If so, could you please comment a bit about it?
I'm not Lars ;-) but I'll try a provide an overall comparison here,
although I haven't used FailSafe, just read about it. I'll also provide
information from HACMP, since I know that reasonably well. Of course, only
FailSafe is currently available on Linux, but if the goal is to provide a
comprehensive HA platform on Linux, input is good! (HACMP documentation is
primarily the 'Concepts and Facilities' book to begin with.)
I might get bits about FailSafe or SA wrong, as I've not extensive
experience with either, but, I'm sure someone will correct me ;-)
Both FailSafe and HACMP provide 'Resource Groups' and in both they mean the
exact same thing - they encapsulate a set of related resources and they are
the failover unit. HACMP only recognizes a defined set of resource types,
e.g., nodes, IP addresses, disk volumes, file systems, applications.
FailSafe provides an ability to define new resource types, assuming you
provide to it the scripts to control that resource. SA can deal with
individual resources and also provides 'application groups' which collect
SA uses 'agents' to manage resources, and has a model for how these work.
Phoenix (RSCT) likewise has a component that provides an API that can be
used to build such agents (the RMC component, a follow-on to the Event
Management work I described.) Unfortunately, RMC is only on AIX, it's
release on Linux and/or as OSS is not currently announced. Send requests
to the usual place...
HACMP and FailSafe both use scripts to manage resources (most provided by
the system, but users can add their own, or, if they're very brave, modify
the system-provided ones.)
Note that for HACMP and FailSafe a resource can appear in only one resource
group (nodes and communication adapters aren't really resources, so, aren't
limited this way, but, applications, file systems, IP addresses, etc. are
so limited.) SA doesn't have this, resources can be contained in multiple
resoruce groups if desired, as well as containing other application groups.
As to resource dependencies, HACMP recognizes only pre-defined
relationships, i.e., an application depends on its file system(s) which in
turn depend on volume group(s) [disks], the application also depends on an
IP address. These relationships are imputed by the fact that these
resources are collected in a resource group, thus, HACMP will use this info
when starting a resource group:
- ensure the volume group (disks) is varied on (i.e., available for use)
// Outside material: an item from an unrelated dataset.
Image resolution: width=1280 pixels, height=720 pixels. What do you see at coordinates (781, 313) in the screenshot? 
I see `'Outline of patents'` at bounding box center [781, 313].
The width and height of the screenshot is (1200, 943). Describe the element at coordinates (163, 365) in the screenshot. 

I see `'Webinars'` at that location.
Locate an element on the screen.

- mount the file system(s)
- set the IP address up on an adapter
- start the application
HACMP also understands NFS file systems, and imputs them to be dependent
upon an IP address, thus sets up the IP address then mounts the file
system. Although HACMP doesn't strictly allow you to define 'new' resource
types, it does provide many 'user exit' points where users can add in their
own scripts, and this provides a rough way to manage 'new' resource types
in a limited fashion.
FailSafe appears to offer some ability to manipulate resource dependencies,
or, at least resource type dependencies, although the documentation is a
bit unclear. But, it does clearly describe that there are 'levels' for
resources, and these levels are used to order the bring up and shutdown of
resources. By default, I'd assume it works very much like HACMP, but it
does appear to provide a bit more flexibility and customisability here by
allowing new resource types to be fit into the framework.
SA uses the user-configured resource dependency relationships to understand
which resources need to work together, and to determine the order of
bringup and shutdown. The user can configure these dependencies as
desired, thus making this extremely flexible. Having never tried to
configure SA, I can't rationally comment on how many defaults are provided,
i.e., how many resource types SA recognise by default and is able to impute
default dependency relationships among them. As far as I an tell, if you
are willing to write an agent for the resource type, SA can manage it.
HACMP and FailSafe both provide 'fine grain' failover in that a single
resource group can be moved or failed-over to a different node, leaving
other resource groups alone on the node. SA allows you to specify a single
resource, and the dependency informaiton will be used to determine the set
of resources, or, you can direct an application group to be moved. I know
with HACMP (and I think it's the same with FailSafe) that all resource
groups are 'equal' to each other in priority.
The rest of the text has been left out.